On the face of it, the latest Swiss Re figures suggest the group risk market is in good shape. What’s not to like about more than 12 million employees being covered – up 4.5% since 2015 – and a rise of 3.8% in premiums? But go beyond the headline figures and there are still too few employers buying group risk products. There are only 43,471 registered group life schemes in the market, and even fewer for GIP (17,168). ONS data shows there are almost 570,000 UK employers with 5 or more staff, suggesting we still have a long way to go in terms of market penetration.
So what can we do to grow the group risk market? The modernisation of scheme designs, responding to regulatory changes and more effective communication of the benefits of different schemes are clear starting points.
Bringing GIP scheme design into the 21st century
In the Group Income Protection (GIP) market, there are currently two outdated scheme designs – specifically integrated and Net Pay schemes. These schemes were first introduced in the 1990s when State benefits were more substantial, tax-free and based on an ‘own occupation’ definition of disability. Fast forward to the present day and these scheme designs have become expensive. The contribution from the State has diminished, plus the benefits are now taxable and harder to qualify for.
Today, schemes with Long Term Incapacity Benefit as a deductible still exist, despite this being replaced in 2007 by the Employment and Support Allowance (ESA) for those assessed as unfit for work but capable of work-related activity (WRAC). The link with State benefits must be severed to allow these schemes to evolve.
The opportunity presented by offering more modern limited pay period or budget Group Income Protection plans are enormous. Despite starting at around a quarter of a per cent of salary costs, they come with a range of services. These include vocational rehabilitation, a second medical opinion service and other non-financial benefits.
These limited period plans are gradually becoming more popular. Several schemes have restricted eligibility, so expanding them on a clear Return on Investment (ROI) basis would be welcomed by organisations. In an ideal world, they seek a standard absence management process, rather than one that provides alternative management routes at various stages for different employee populations.

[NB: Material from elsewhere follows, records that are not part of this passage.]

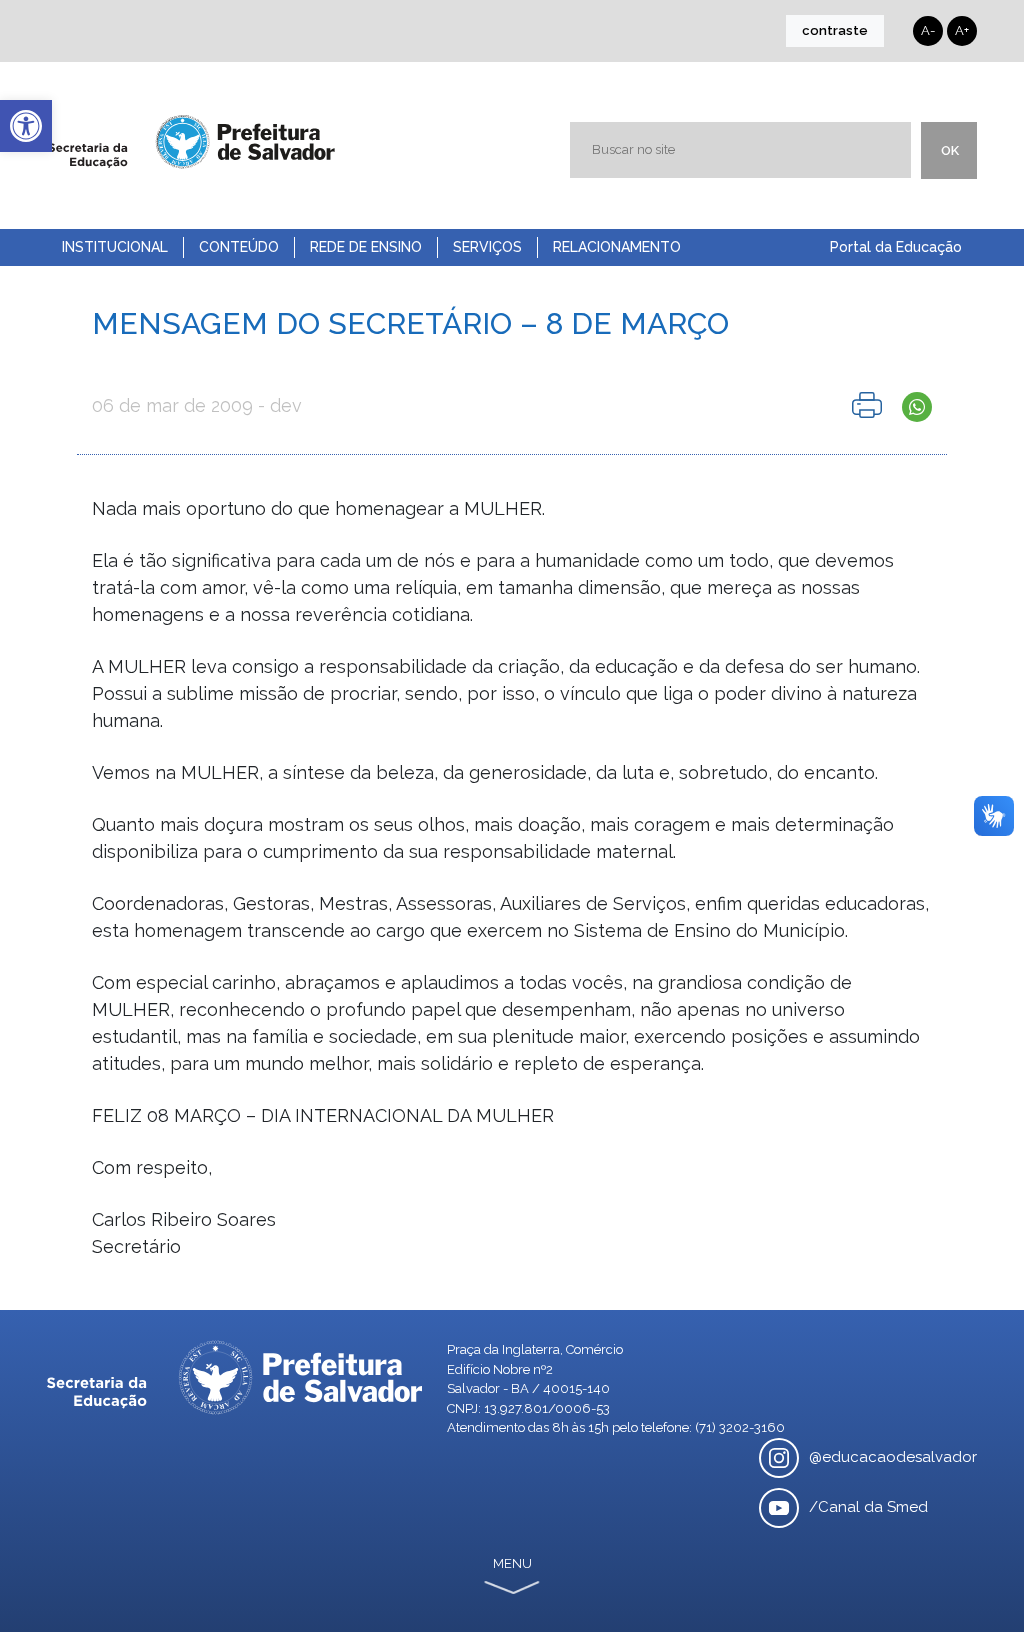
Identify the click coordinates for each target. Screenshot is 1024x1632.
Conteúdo (239, 247)
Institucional (115, 247)
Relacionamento (617, 247)
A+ (962, 30)
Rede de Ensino (366, 247)
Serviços (487, 247)
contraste (835, 30)
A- (928, 30)
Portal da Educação (896, 247)
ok (950, 150)
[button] (26, 126)
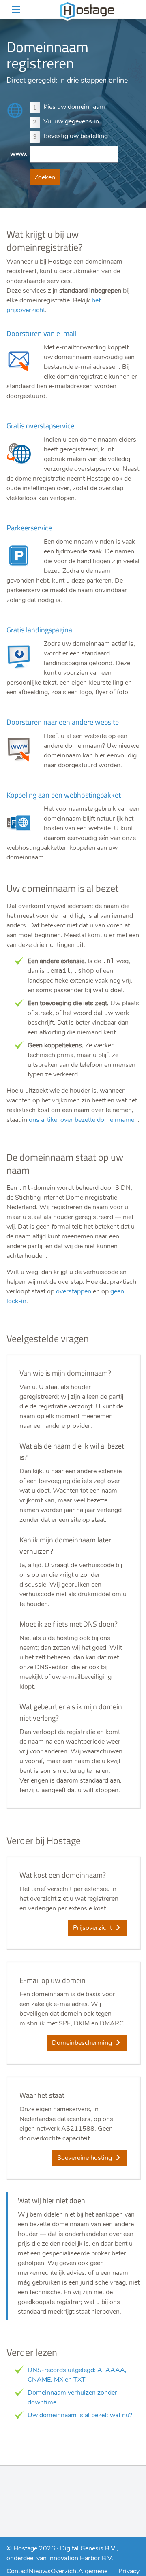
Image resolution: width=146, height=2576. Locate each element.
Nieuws (40, 2571)
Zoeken (44, 177)
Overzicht (64, 2571)
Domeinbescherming (83, 2042)
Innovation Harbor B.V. (80, 2558)
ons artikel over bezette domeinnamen (83, 1119)
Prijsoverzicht (93, 1927)
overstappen (73, 1291)
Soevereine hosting (85, 2157)
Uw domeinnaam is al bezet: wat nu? (80, 2415)
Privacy (129, 2571)
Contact (17, 2571)
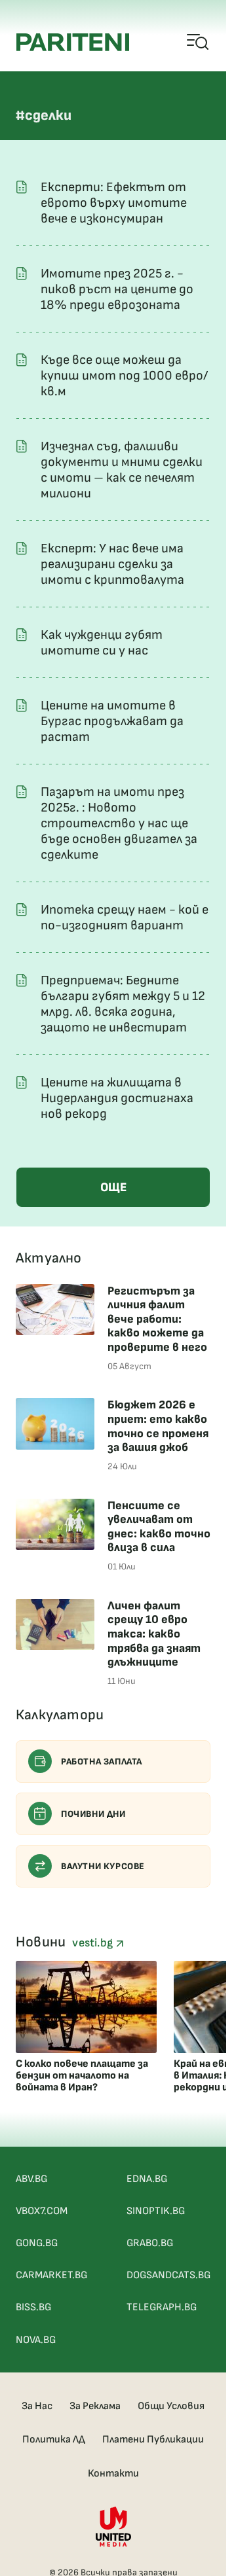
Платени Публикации (153, 2439)
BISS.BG (33, 2307)
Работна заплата (101, 1761)
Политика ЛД (53, 2439)
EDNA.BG (147, 2179)
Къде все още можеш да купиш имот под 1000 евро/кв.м (124, 375)
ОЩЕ (113, 1187)
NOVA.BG (36, 2340)
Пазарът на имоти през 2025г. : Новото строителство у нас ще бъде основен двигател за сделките (119, 823)
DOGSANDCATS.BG (168, 2275)
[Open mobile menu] (198, 42)
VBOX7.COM (42, 2211)
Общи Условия (171, 2406)
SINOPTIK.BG (156, 2211)
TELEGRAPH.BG (162, 2307)
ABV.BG (31, 2179)
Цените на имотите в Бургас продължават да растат (112, 721)
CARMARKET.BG (51, 2275)
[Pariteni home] (73, 42)
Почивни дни (93, 1813)
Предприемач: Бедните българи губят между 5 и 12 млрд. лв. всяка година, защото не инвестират (123, 1004)
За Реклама (95, 2406)
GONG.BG (37, 2243)
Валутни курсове (103, 1866)
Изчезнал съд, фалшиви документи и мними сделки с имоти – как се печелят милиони (122, 469)
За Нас (37, 2406)
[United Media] (113, 2527)
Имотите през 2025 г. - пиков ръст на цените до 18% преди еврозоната (117, 289)
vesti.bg (93, 1943)
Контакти (113, 2473)
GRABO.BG (150, 2243)
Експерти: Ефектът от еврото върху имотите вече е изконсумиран (114, 202)
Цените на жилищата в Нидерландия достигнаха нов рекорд (117, 1098)
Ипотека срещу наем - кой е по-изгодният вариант (124, 917)
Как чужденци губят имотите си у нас (102, 642)
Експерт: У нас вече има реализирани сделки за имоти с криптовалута (112, 564)
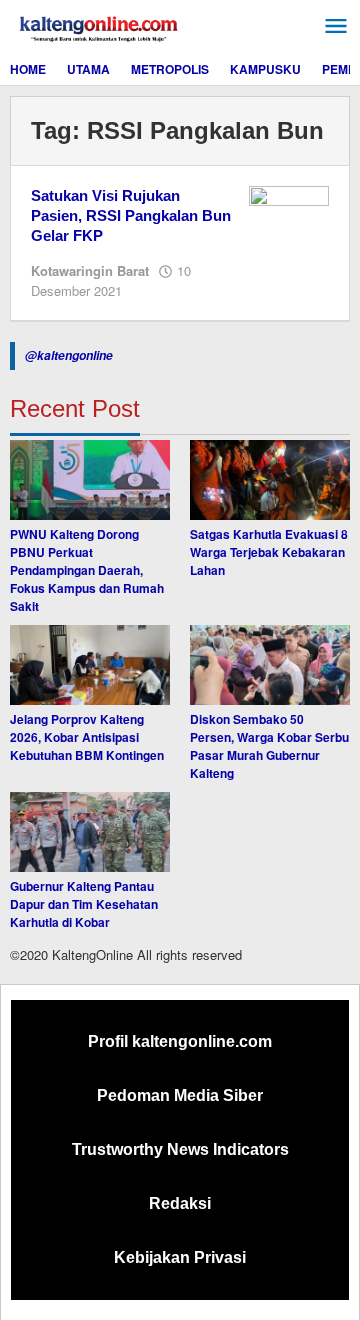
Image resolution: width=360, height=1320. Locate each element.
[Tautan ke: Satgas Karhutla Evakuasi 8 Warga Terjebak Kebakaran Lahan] (270, 480)
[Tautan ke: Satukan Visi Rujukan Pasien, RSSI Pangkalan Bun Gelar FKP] (289, 214)
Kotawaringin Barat (90, 270)
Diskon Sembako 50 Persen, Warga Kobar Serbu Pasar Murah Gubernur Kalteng (269, 746)
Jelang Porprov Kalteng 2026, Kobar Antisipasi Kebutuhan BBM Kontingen (87, 737)
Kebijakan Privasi (180, 1257)
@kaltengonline (69, 355)
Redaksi (180, 1203)
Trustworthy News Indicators (180, 1149)
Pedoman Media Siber (180, 1095)
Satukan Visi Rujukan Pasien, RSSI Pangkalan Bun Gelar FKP (131, 215)
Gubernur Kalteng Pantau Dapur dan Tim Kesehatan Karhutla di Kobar (84, 904)
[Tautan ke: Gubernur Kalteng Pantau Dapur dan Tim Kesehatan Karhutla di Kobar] (90, 832)
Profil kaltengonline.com (180, 1041)
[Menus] (336, 26)
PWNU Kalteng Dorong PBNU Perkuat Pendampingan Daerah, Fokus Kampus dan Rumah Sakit (87, 570)
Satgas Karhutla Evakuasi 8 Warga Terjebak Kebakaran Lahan (269, 552)
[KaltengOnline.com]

Communicating the importance of protecting incomes
It is not only scheme designs that need to evolve. The way insurers communicate the full range of each product needs to be updated to benefit employers. Our country has an ageing workforce with a host of chronic complaints, often serious medical conditions such as cancer and stroke.
As it stands, too many employers are exposed to risks that come with an ageing workforce and benefit designs that focus on short-term savings, not long-term protection. GIP can meet the demands of an ageing workforce, but it is currently being promoted poorly.
Insurers need to engage with key decision makers to demonstrate the real value of GIP, such as absence management support for the employer and salary insurance for the employee. The industry has a duty to ensure employers know they have invested in a solution that meets their needs.
Responding to Government welfare cuts
Earlier in the year, changes were made to the application process for those applying to the ESA and WRAC. From April 2017 onwards, this group now receive a lower level of State benefit – equivalent to the Jobseeker’s Allowance.
In real terms, the amount of cash each applicant will receive has fallen from £5,312 to £3,801 per year. All schemes with an ESA and WRAC State benefit deductible must therefore be reviewed. We estimate near to 8,500 employers and 1 million employees’ benefits could be affected by this change.
Insurers and advisers should also help employers seriously consider GIP. Can anyone really live on £3,801? Around 250,000 people leave employment because of ill health every year, and the benefit levels are astonishingly low. There are around 2.4m people already claiming State disability benefits with an estimated cost of £36bn to the country’s economy. If the industry can encapsulate and communicate the need for protection to employers, the GIP market will surely grow.
Expanding the group life market
GIP isn’t the only product with opportunity for growth. The recent changes to automatic enrolment are the perfect catalyst for insurers to start talking about Group Life Assurance (GLA). Some 1.3 million employers are eligible to buy this product, but there are only 43,471 Registered schemes.
This implies that 97% of employers do not have this benefit in place. If everyone now has access to a pension because of auto-enrolment, how will employers attract and retain the most talented people? GLA provides an opportunity as the inexpensive and simple way for employers to differentiate themselves against their industry rivals.
Finally, we should take a look at the Death in Service Pension. Interest rates are low, annuitant life expectancy is increasing and there are a vast number of closed schemes. This means that this benefit is going to cost in the near future.
Employers will have to justify the existence of this benefit, or consider alternatives such as additional lump sum amounts. Alternatively, fewer than 3,000 employers now have these schemes, covering under 400,000 employees (down by 23,151 in 2016). There is a real opportunity for those employers to celebrate and communicate what an exclusive benefit is in place, with terrific value to an employee’s survivors.
These are just a few examples of steps the industry can take to grow the group risk market. Modernising outdated schemes and responding to regulatory change – particularly in terms of welfare reform – is important. The real key, however, is how we communicate changes and ensure new and existing customers understand the benefits of having protection products and support services in place. This message must be backed by insurers and advisers alike.